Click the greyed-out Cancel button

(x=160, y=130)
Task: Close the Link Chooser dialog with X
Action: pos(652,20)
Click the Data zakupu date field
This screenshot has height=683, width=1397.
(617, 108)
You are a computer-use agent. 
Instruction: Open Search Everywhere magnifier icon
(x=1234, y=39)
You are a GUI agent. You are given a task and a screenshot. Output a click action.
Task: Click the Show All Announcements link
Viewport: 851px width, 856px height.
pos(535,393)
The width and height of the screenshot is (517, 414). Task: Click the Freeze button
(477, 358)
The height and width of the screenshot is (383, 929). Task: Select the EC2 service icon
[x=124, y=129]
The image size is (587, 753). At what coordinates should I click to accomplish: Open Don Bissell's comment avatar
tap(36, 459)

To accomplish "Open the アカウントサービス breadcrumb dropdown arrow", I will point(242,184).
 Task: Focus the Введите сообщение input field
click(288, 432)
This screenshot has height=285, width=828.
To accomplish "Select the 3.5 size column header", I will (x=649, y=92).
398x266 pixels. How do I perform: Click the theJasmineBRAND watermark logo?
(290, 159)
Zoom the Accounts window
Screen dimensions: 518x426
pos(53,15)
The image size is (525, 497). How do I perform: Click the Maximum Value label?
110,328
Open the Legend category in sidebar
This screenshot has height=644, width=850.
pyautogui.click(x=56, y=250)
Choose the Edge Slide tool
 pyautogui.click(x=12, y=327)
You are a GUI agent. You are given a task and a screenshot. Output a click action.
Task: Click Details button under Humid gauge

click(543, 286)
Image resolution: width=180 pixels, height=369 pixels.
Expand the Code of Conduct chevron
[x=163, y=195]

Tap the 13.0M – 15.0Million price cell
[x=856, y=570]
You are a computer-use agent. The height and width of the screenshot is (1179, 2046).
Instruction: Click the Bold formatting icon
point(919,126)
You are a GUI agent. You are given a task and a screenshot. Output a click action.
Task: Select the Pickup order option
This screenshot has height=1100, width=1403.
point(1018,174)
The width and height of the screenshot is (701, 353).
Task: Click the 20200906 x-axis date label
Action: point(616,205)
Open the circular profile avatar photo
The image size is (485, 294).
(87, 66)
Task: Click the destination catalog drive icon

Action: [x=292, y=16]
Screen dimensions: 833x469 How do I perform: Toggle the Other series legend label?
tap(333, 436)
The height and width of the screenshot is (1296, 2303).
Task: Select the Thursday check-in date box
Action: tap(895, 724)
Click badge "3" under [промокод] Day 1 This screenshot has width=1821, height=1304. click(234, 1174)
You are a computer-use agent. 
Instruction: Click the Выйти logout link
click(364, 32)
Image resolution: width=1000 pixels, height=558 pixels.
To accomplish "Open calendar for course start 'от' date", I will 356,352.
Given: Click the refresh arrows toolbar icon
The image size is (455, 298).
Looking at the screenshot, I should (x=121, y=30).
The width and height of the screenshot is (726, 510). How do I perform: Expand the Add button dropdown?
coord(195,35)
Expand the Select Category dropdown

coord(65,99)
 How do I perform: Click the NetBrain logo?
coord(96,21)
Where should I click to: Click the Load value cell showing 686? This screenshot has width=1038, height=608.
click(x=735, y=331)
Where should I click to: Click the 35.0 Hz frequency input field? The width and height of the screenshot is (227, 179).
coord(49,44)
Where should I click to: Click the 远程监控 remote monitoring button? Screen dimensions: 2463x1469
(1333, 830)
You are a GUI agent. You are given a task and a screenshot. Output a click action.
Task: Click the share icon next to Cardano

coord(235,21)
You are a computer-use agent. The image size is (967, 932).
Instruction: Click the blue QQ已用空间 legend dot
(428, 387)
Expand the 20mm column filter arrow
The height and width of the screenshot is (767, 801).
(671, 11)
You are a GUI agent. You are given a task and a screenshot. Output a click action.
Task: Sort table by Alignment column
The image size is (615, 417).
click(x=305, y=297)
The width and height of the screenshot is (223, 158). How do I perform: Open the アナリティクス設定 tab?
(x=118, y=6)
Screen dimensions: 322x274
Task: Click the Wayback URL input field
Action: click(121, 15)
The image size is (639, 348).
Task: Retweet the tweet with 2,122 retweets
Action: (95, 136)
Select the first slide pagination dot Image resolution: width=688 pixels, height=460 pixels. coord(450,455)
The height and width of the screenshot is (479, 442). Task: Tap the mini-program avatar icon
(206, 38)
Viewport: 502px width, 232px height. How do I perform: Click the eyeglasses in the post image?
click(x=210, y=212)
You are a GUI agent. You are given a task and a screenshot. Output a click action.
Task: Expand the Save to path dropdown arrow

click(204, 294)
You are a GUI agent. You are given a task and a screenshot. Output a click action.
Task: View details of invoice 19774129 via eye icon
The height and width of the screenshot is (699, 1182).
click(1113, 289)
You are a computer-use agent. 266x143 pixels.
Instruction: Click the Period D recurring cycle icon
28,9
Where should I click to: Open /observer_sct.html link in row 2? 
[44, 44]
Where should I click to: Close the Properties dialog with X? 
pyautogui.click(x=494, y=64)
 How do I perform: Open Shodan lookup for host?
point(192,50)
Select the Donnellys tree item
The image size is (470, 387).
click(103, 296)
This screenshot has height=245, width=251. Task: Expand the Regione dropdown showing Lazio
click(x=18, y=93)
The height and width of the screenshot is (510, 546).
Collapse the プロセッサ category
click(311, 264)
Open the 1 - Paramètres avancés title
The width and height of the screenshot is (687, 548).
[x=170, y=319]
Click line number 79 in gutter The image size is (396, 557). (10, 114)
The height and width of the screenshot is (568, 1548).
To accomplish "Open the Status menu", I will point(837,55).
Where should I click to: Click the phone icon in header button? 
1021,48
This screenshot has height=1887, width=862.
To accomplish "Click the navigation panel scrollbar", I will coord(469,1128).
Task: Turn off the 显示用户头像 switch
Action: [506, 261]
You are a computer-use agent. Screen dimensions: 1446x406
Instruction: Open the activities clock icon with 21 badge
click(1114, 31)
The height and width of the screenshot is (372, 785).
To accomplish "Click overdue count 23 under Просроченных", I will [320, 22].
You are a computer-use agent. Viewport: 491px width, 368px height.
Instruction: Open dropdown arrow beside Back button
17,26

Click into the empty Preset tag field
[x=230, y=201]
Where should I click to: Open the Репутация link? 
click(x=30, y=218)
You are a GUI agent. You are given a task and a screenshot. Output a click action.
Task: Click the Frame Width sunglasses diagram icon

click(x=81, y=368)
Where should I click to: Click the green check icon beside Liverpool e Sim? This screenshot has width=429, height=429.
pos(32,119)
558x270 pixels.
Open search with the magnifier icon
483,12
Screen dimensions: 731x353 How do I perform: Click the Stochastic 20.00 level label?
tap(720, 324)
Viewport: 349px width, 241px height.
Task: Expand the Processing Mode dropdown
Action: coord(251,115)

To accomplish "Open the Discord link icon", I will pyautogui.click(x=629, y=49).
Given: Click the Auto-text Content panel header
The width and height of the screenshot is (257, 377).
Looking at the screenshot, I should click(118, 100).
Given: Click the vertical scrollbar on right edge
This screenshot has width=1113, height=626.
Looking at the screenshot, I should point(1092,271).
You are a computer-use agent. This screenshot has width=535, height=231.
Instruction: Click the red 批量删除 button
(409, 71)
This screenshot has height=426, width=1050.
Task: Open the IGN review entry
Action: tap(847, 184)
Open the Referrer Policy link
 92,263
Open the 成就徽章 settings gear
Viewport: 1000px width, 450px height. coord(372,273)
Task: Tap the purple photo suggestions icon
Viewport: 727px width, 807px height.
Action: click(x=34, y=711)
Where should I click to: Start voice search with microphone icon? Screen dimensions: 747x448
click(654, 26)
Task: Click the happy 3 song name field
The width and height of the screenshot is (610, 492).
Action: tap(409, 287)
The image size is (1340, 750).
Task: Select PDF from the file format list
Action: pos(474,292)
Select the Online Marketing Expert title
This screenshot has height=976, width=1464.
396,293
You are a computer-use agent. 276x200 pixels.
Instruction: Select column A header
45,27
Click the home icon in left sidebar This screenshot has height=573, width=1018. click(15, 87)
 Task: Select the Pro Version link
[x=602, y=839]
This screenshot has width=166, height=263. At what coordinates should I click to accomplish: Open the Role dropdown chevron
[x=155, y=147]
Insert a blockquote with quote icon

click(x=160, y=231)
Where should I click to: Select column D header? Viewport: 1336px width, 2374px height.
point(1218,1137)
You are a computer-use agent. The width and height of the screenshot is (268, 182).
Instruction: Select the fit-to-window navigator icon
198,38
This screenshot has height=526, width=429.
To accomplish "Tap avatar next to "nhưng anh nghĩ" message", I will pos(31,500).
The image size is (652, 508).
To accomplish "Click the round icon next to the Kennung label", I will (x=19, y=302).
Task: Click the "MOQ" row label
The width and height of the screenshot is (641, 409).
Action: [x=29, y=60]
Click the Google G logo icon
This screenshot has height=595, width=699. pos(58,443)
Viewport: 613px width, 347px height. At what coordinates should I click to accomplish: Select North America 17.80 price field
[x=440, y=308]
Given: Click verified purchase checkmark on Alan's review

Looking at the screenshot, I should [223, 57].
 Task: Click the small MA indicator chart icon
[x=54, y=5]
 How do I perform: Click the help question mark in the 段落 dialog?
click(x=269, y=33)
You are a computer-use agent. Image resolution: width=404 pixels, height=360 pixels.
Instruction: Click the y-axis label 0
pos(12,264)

_ _ _ _ _ _ _

About this exercise:
Pull each line containing the word "resolution" out of the data above.

Exercise solution:
Image resolution: width=180 pixels, height=369 pixels.
Image resolution: width=1000 pixels, height=558 pixels.
Select the first slide pagination dot Image resolution: width=688 pixels, height=460 pixels. coord(450,455)
You are a computer-use agent. Image resolution: width=404 pixels, height=360 pixels.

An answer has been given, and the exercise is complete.